**** GIVEN RECORDS ****
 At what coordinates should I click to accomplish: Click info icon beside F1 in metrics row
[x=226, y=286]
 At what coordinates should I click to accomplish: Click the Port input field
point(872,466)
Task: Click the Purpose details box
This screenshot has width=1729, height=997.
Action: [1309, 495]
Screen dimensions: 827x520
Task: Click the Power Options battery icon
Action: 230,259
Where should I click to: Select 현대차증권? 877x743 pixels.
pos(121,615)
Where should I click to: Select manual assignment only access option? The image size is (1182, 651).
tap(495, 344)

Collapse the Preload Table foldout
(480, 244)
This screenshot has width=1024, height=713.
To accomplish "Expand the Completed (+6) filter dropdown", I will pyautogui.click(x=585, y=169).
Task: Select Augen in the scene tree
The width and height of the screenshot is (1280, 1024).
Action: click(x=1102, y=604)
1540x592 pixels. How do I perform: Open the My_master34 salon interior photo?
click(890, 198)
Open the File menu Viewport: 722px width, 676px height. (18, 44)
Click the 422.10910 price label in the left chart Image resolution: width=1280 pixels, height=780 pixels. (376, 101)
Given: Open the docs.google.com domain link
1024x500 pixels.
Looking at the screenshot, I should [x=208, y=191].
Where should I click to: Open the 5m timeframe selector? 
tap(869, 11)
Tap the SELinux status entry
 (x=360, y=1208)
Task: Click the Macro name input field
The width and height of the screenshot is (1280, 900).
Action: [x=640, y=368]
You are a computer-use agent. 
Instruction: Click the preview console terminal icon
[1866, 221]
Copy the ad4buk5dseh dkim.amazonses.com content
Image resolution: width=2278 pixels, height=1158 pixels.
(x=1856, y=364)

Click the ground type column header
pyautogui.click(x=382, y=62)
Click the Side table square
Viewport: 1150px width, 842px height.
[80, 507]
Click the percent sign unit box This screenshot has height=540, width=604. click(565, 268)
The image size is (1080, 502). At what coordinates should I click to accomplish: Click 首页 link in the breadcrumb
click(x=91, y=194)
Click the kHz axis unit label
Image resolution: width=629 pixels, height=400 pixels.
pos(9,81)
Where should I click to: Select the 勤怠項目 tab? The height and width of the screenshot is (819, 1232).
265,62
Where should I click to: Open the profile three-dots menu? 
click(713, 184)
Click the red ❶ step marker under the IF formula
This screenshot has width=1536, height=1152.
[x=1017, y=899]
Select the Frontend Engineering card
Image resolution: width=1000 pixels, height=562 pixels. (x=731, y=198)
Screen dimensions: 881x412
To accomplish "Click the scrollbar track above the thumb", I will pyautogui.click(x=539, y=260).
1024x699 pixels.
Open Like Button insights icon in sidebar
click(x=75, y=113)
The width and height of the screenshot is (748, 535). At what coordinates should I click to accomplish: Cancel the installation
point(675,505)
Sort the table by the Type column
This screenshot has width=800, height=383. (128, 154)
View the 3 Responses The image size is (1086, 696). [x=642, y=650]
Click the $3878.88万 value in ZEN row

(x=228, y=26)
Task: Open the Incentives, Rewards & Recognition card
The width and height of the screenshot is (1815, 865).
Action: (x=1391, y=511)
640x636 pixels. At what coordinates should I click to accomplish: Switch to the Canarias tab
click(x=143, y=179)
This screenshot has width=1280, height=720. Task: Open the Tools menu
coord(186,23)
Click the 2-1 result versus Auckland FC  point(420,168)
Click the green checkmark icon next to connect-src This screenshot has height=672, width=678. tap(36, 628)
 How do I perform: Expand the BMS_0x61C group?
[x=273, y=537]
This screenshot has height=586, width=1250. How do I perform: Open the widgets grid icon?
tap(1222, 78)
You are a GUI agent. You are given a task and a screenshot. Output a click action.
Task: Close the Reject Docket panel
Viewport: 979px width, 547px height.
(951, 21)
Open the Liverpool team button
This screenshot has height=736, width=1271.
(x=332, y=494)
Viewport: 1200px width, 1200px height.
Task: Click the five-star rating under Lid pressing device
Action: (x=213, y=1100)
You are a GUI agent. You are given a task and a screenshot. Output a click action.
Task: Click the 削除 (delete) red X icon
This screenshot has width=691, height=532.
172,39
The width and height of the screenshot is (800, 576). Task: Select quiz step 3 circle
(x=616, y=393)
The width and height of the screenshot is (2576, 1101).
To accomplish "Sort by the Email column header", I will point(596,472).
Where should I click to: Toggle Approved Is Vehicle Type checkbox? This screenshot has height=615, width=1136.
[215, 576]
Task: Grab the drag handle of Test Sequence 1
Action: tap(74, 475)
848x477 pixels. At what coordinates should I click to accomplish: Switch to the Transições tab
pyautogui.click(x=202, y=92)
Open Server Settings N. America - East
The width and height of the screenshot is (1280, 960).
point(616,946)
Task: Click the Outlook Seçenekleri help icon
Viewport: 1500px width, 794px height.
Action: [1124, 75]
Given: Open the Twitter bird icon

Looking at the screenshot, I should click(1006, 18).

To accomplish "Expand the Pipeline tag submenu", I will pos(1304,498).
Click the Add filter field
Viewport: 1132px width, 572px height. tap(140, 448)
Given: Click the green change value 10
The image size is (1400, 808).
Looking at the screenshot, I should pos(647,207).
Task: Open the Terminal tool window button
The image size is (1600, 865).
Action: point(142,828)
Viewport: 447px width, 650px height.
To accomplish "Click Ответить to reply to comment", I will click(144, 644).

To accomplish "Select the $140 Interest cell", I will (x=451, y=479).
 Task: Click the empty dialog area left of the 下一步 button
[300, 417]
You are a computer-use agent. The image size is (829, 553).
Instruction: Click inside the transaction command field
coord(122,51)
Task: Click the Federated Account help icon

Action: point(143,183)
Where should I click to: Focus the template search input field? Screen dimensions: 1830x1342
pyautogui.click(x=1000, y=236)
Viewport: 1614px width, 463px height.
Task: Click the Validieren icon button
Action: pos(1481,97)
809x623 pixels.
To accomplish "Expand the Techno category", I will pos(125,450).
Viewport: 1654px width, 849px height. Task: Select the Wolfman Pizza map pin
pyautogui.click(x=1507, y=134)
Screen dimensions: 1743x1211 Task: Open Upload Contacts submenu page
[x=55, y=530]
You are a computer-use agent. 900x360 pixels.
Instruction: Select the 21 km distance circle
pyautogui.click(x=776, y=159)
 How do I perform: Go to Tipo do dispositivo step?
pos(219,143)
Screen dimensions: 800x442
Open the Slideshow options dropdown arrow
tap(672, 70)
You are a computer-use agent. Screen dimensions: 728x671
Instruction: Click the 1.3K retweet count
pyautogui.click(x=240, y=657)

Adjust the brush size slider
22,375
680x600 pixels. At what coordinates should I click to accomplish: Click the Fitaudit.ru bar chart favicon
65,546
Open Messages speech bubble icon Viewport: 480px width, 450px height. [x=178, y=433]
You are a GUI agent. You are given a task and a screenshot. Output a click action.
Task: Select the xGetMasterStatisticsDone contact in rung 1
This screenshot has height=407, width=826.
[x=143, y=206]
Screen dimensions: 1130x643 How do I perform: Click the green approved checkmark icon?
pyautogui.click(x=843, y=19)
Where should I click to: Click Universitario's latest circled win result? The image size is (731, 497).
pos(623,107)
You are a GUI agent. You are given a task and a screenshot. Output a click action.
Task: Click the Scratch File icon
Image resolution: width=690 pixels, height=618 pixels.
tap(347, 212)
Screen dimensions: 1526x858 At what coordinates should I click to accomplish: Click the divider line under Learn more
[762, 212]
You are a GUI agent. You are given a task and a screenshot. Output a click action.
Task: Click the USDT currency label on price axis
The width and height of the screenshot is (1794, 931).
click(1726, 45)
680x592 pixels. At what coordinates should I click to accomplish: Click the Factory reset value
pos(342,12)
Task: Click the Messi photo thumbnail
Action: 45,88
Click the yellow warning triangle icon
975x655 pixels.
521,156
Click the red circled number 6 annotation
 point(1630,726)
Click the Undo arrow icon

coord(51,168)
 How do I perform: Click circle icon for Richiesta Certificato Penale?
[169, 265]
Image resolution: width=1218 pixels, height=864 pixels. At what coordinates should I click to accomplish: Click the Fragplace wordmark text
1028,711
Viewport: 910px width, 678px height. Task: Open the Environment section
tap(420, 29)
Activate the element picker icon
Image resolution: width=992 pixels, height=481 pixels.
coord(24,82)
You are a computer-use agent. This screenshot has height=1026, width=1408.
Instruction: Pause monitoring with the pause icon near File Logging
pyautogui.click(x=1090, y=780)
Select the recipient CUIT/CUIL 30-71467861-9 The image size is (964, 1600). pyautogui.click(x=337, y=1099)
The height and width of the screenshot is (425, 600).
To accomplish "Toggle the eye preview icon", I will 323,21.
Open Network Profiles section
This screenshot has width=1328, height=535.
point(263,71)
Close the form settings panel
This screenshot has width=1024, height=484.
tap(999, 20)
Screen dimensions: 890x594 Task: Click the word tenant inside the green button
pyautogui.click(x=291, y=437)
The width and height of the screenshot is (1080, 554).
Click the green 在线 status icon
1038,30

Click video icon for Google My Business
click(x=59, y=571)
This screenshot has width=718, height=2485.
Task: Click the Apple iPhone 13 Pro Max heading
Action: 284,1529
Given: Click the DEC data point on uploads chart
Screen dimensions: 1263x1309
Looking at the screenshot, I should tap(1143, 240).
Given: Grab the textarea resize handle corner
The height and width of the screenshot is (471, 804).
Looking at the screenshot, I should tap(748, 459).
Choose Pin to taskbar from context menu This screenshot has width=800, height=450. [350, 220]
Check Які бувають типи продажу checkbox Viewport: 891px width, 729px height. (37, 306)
****
#### WHAT TO WORK ON
Reproduce verbatim the range of lines that opens the records and closes with the line containing "Task: Click the Purpose details box". Omit everything after it.

#### TASK SOLUTION
 At what coordinates should I click to accomplish: Click info icon beside F1 in metrics row
[x=226, y=286]
 At what coordinates should I click to accomplish: Click the Port input field
point(872,466)
Task: Click the Purpose details box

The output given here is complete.